婚約した時から、クリスマスはいつも一緒に過ごしていた。約束なんかしなくても、それが当たり前。だから、今年も一緒だと思っていた。

クリスマスは、ラピスの誕生日でもあるから。俺にとって、誕生日をお祝いして、ラピスを独占出来る幸せで最高の日だ。



「ごめんなさい。クリスマスは予定が入ってしまって、今年は一緒に過ごせないの」

「……そうか。なら、仕方ない、な」

「ええ、本当にごめんなさい…」


それなのに、クリスマスに約束を入れるなんて、ラピスらしくないと思えた。毎年、一緒だったのに。



たまに二人きりになって、キスをしようとしても、何度も避けられた。そういう雰囲気になっても、ラピスは「気分じゃないの」と謝る。

ラピスが好きだから、一緒の時間を過ごしたくて、俺はめげずに彼女に声をかける。しかし、ラピスは何かにつけて断るのが増えた。


ラピスに避けられているのか?
俺はラピスに何かをしたのだろうか?いくら考えても、した覚えはない。

それなら、どうして?ラピスに聞いても、答えてくれない。



「浮かない顔だね」

「え」


振り返ると、モモがいた。

モモ・ラブラドライト。
うちの親の秘書の子供で、小さい頃からの知り合いでもある。モモの見た目はおとなしそうに見えるが、実は明るくて、元気だ。物事も白黒ハッキリさせたい性格でもある。



「何でもない」

「あ。もしかして、ラピスラズリにクリスマスを断られたの?」

「……」

「やっぱり。顔に出ていたよ?アメジスト」


そんなに顔に出した覚えはないんだが。
だが、いつも俺が悲しかったり、寂しかったりする時は、必ずモモが声をかけてくるような気がした。
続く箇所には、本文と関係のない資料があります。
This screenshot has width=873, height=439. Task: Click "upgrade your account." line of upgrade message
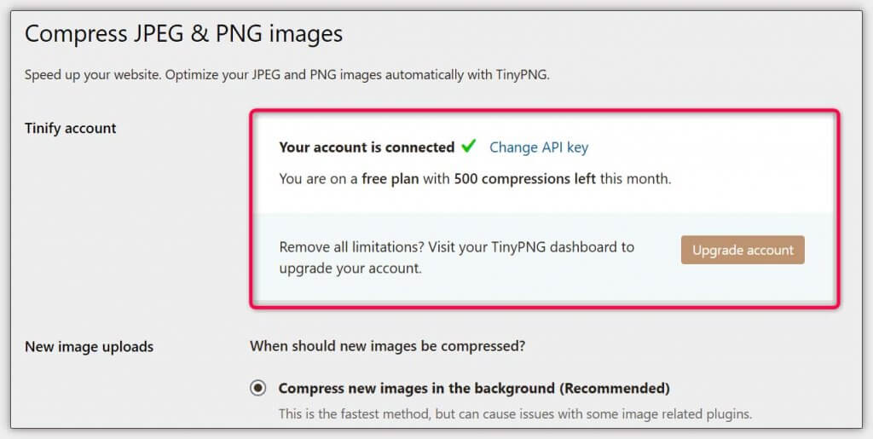click(x=351, y=268)
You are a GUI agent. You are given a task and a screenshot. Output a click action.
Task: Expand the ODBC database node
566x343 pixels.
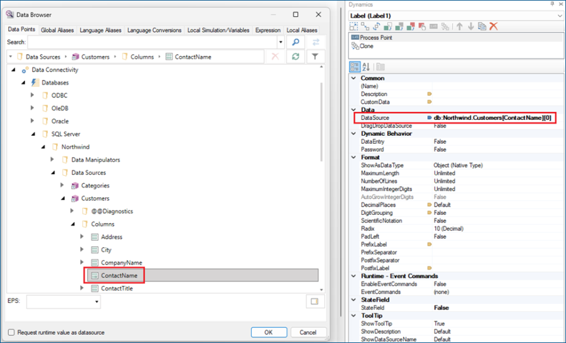(33, 95)
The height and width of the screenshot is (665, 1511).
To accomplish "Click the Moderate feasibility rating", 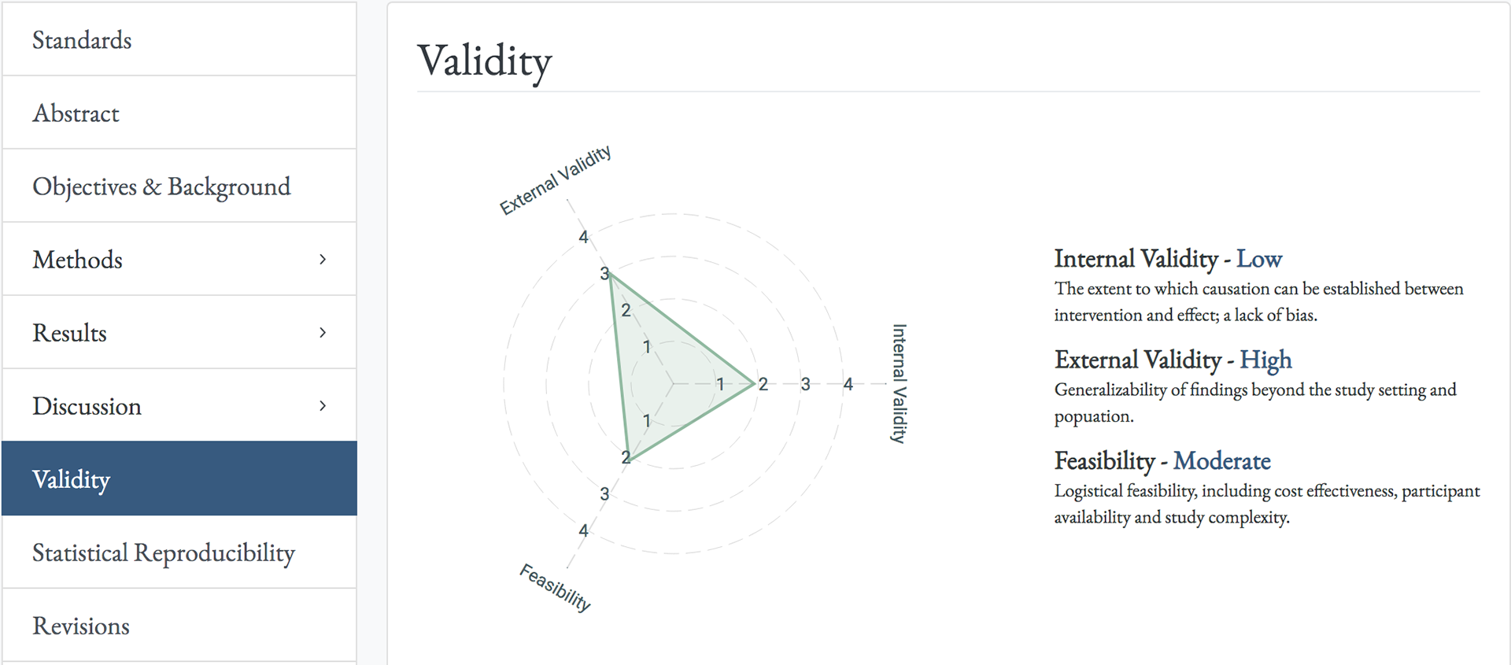I will pyautogui.click(x=1221, y=460).
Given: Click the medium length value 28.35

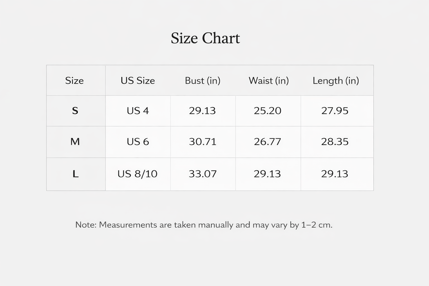Looking at the screenshot, I should click(x=335, y=142).
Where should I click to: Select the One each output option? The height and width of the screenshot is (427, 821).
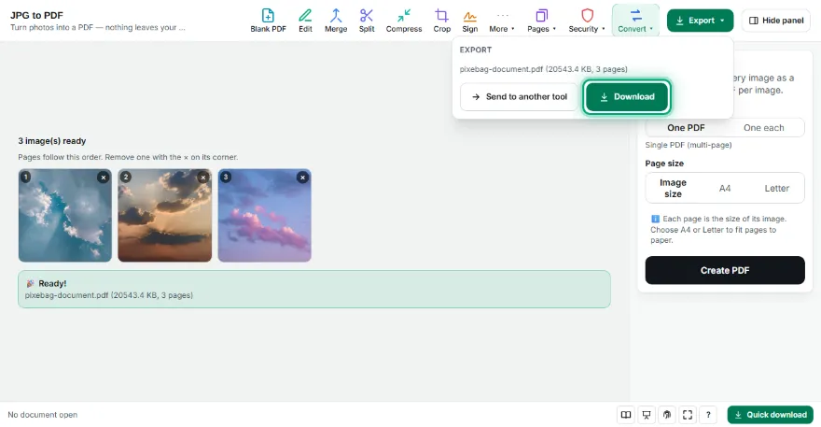pyautogui.click(x=763, y=127)
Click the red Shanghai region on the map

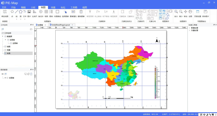136,74
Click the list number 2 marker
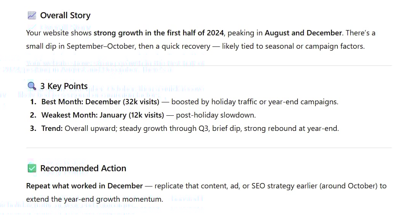 [x=33, y=115]
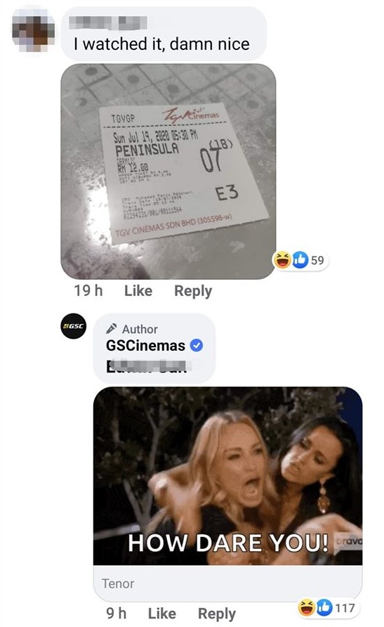Viewport: 384px width, 627px height.
Task: Like the GSCinemas GIF reply
Action: (x=161, y=613)
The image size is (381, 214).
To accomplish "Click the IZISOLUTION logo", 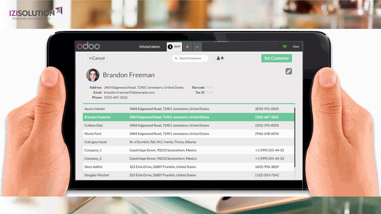I will (36, 13).
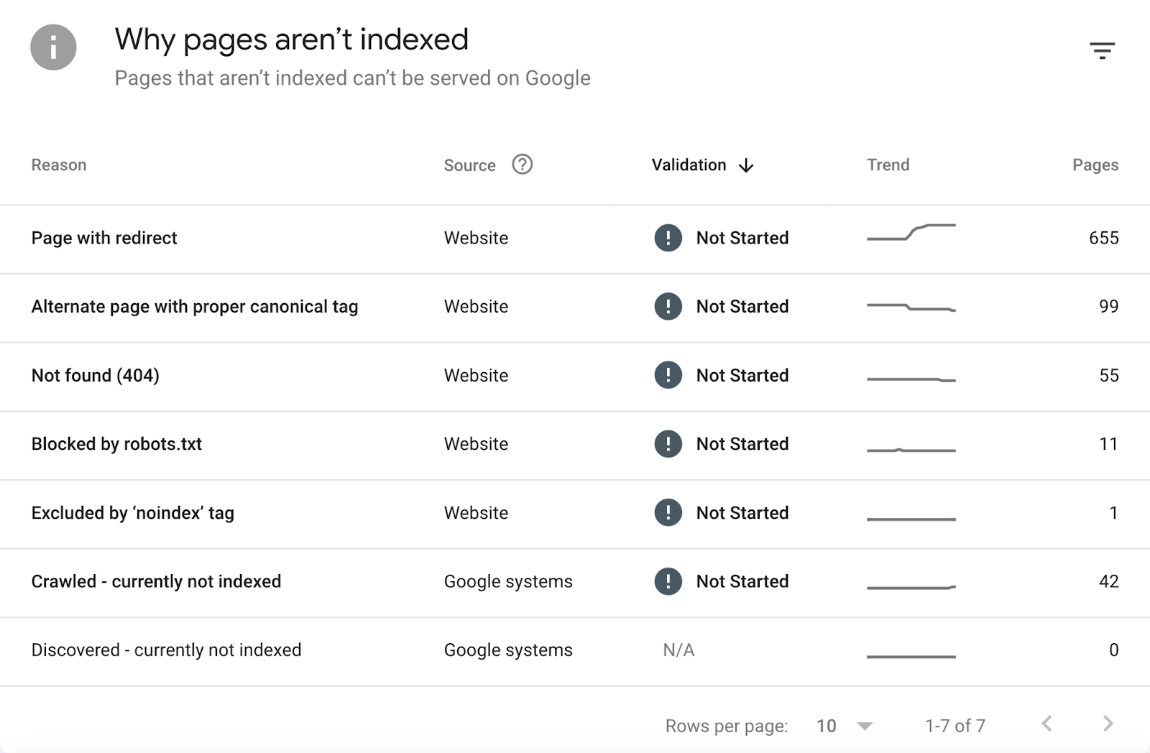Sort by Validation column header
The width and height of the screenshot is (1150, 753).
coord(689,165)
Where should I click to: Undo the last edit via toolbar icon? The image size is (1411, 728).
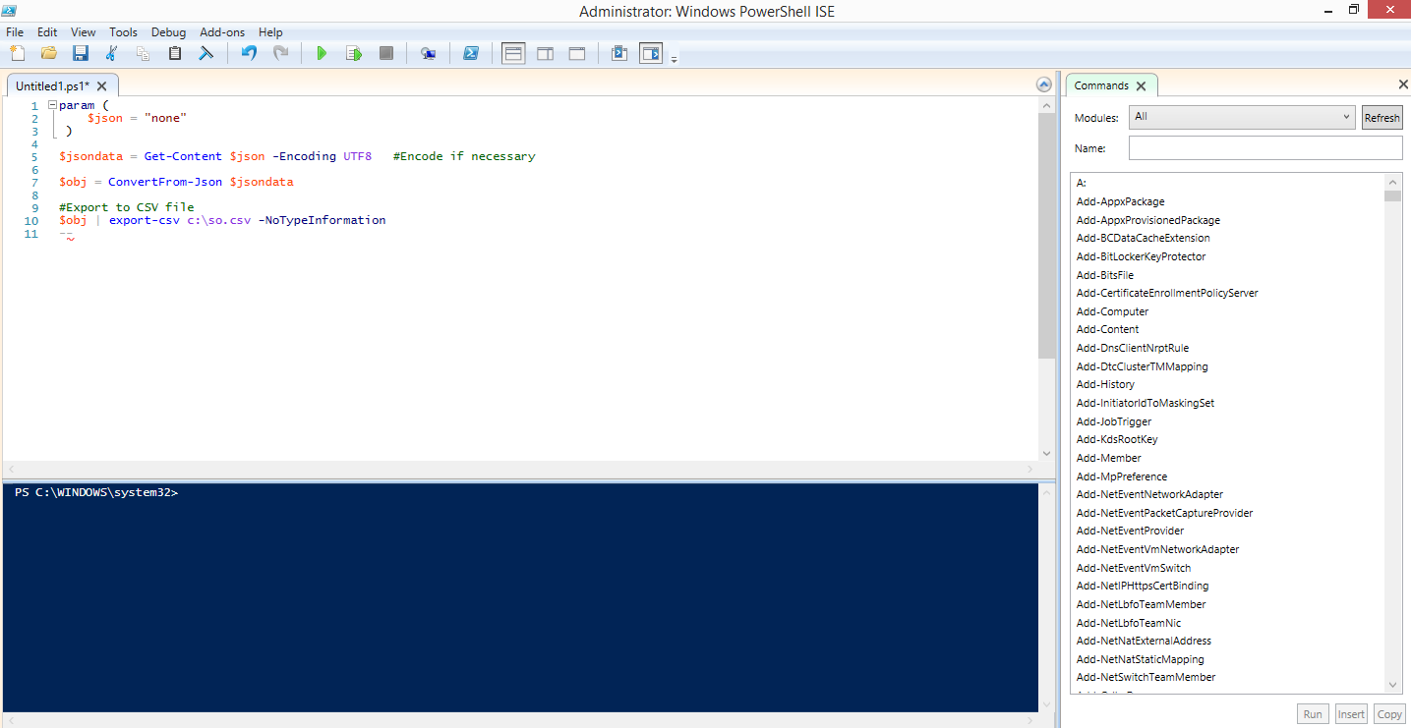pyautogui.click(x=247, y=53)
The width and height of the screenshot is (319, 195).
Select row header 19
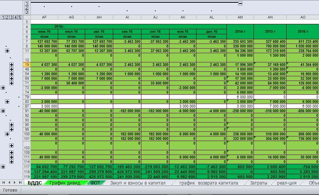[27, 65]
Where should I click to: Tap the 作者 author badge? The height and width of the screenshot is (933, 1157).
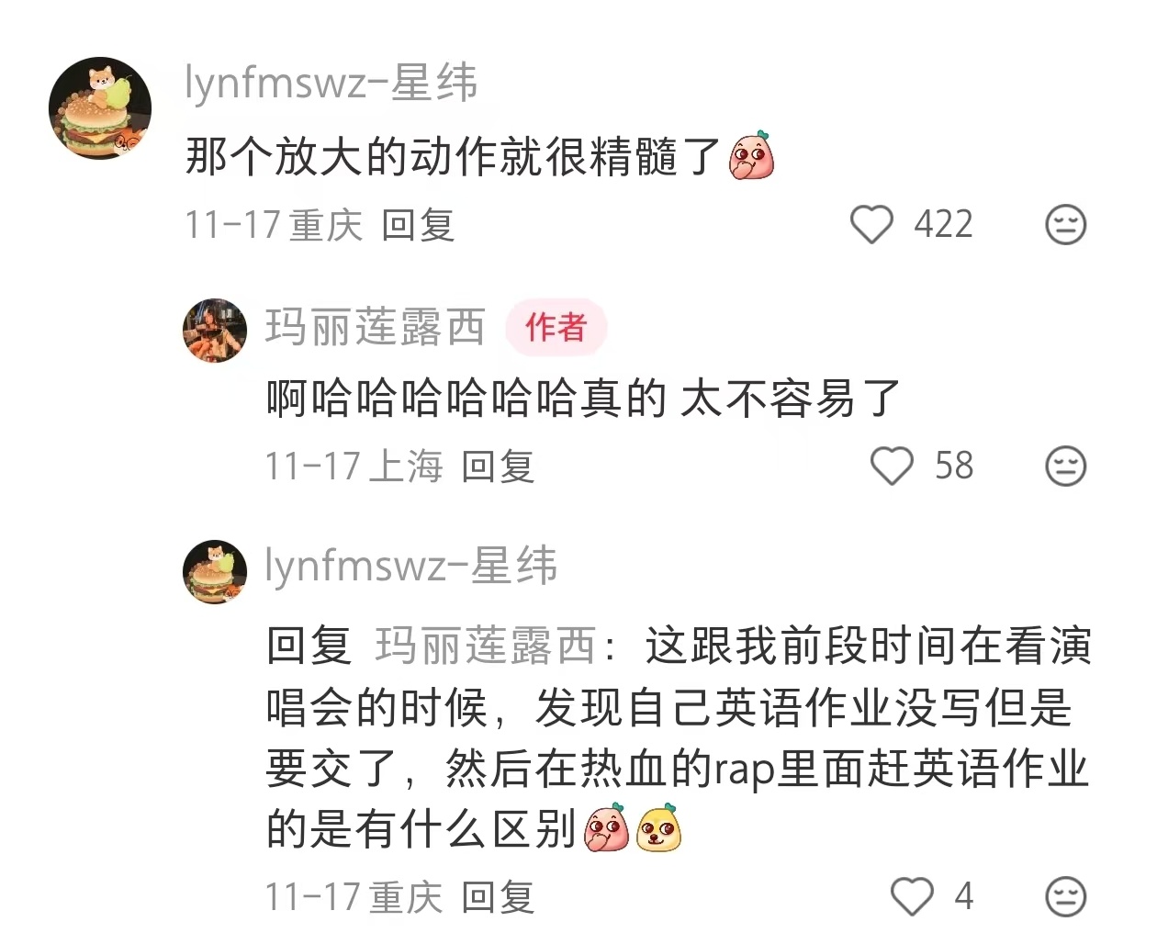coord(556,327)
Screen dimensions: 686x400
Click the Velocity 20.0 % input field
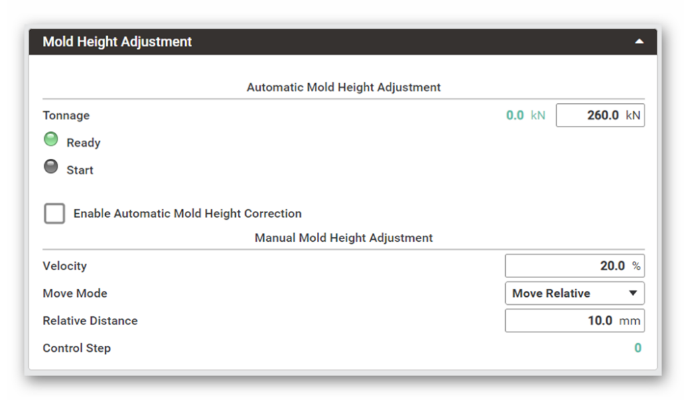(574, 265)
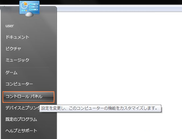182x139 pixels.
Task: Open ドキュメント from the Start menu
Action: pos(17,37)
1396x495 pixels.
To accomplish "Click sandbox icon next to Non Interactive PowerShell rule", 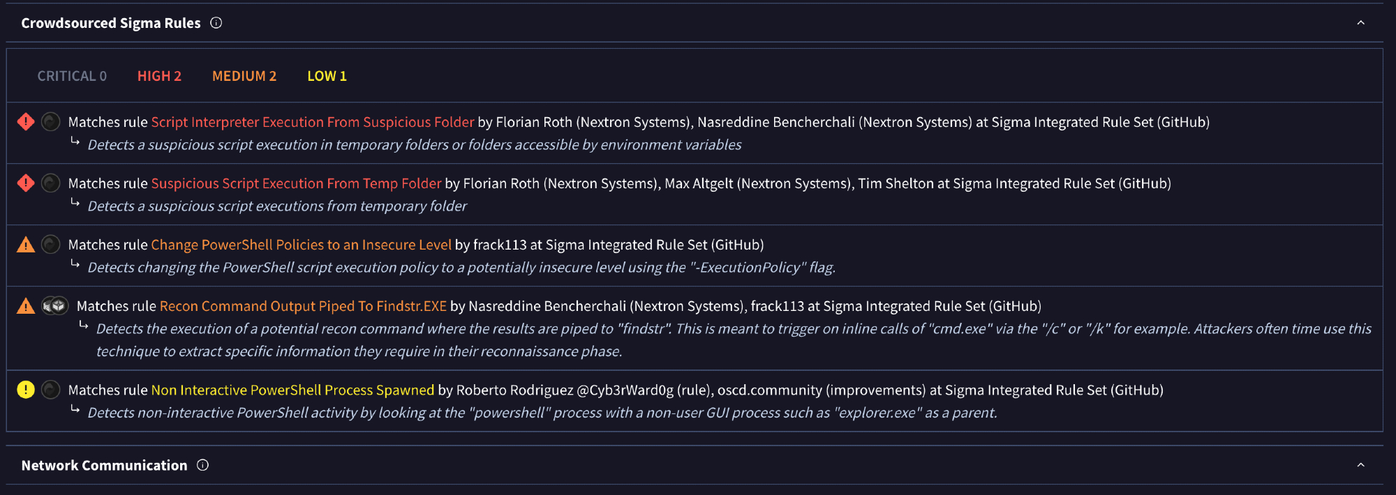I will tap(51, 390).
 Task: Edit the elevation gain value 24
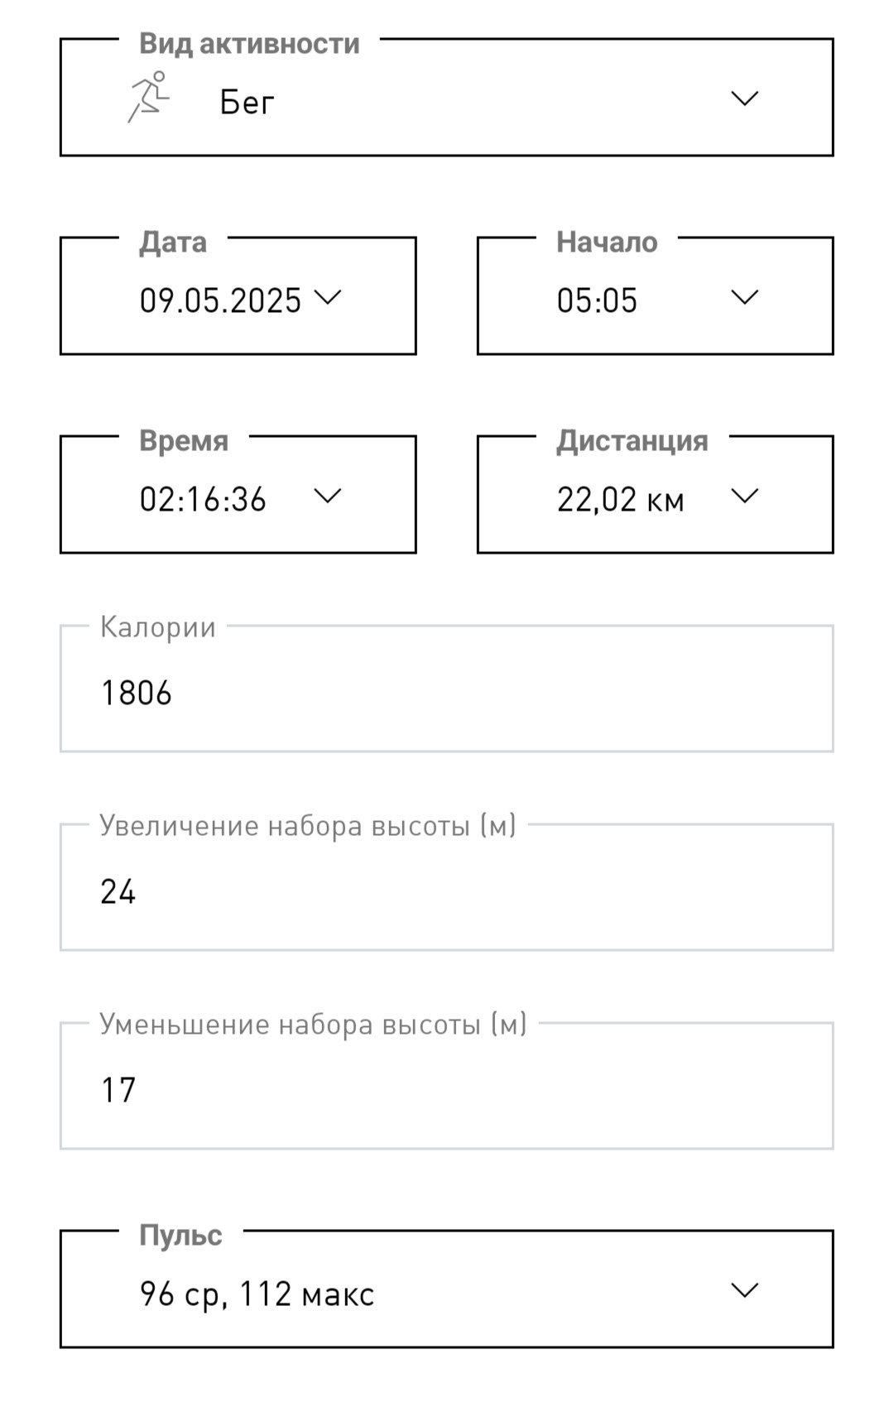[118, 891]
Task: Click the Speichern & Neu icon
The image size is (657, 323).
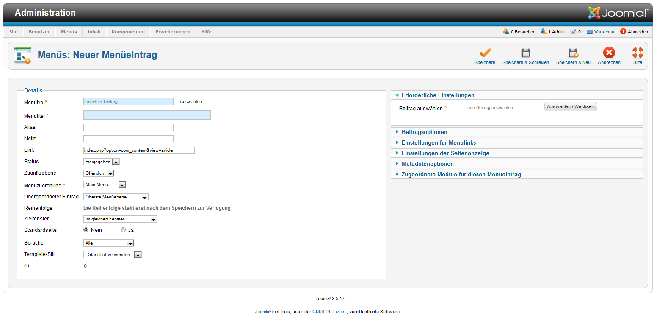Action: pos(573,53)
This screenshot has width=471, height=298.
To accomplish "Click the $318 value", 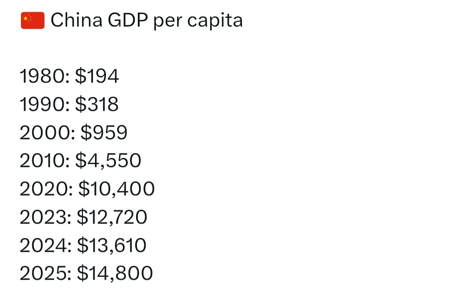I will click(x=97, y=104).
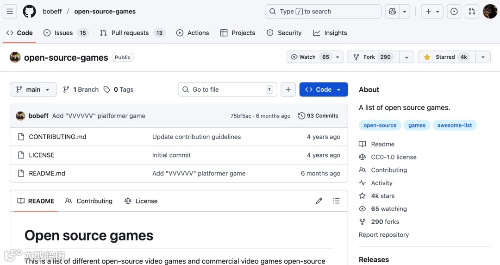Screen dimensions: 500x265
Task: Open the hamburger navigation menu
Action: (10, 12)
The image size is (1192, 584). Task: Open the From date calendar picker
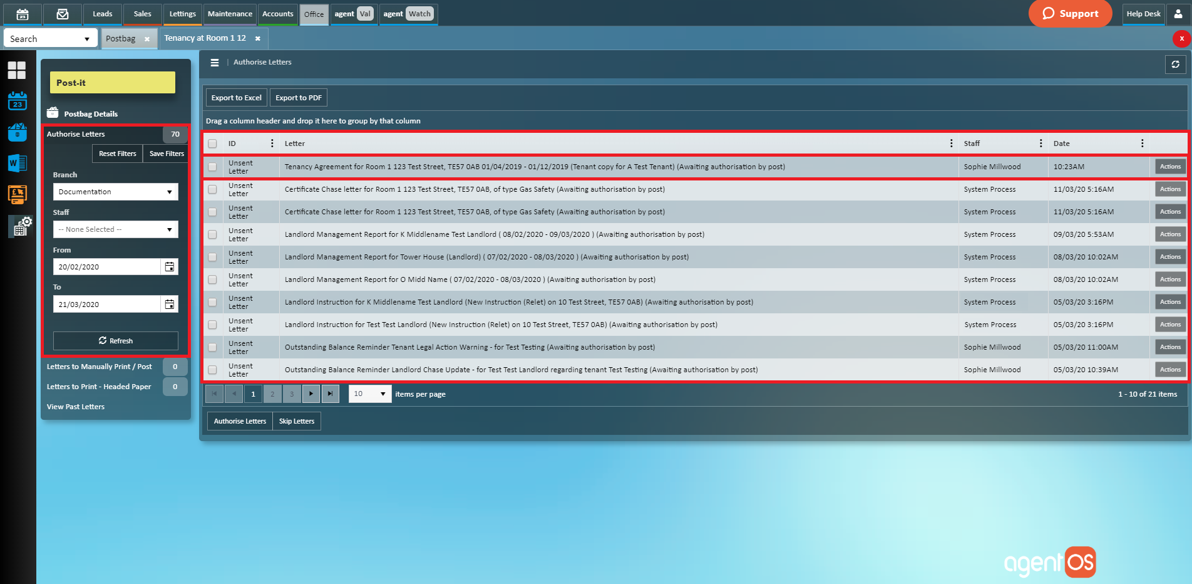pyautogui.click(x=169, y=267)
隠しても仕方ないか。俺はモモにラピスのことを話すことにした。



「ラピスの様子が最近、変なんだ」

「変?」

「ああ。デートに誘っても断られることが増えているんだ」

「え。じゃあ、あの噂は本当なのかな?」

「噂?」


モモが「しまった…」という顔をした。おそらく無意識に呟いていたのだろう。モモも顔に出やすいじゃないか。



「アメジスト。怒らないで聞いてね?」

「怒らないから、話してくれ。ラピスのこと、なんだろう?」

「うん。あのね、ラピスラズリ。特待生の男の子とよく一緒にいるって」

「特待生?ああ、一般の枠から入った学費が免除されるっていう…」

「そう。名前が確か、宝石の……ルビー!ルビー・マチェドニアっていったかな。かなり明るくて、神経が図太い男子って、聞いた!」


図太いか。確かに図太くなければ、この学園には入らないだろうな。しかし、その名前、セレストからも聞いたことがあるような気がする。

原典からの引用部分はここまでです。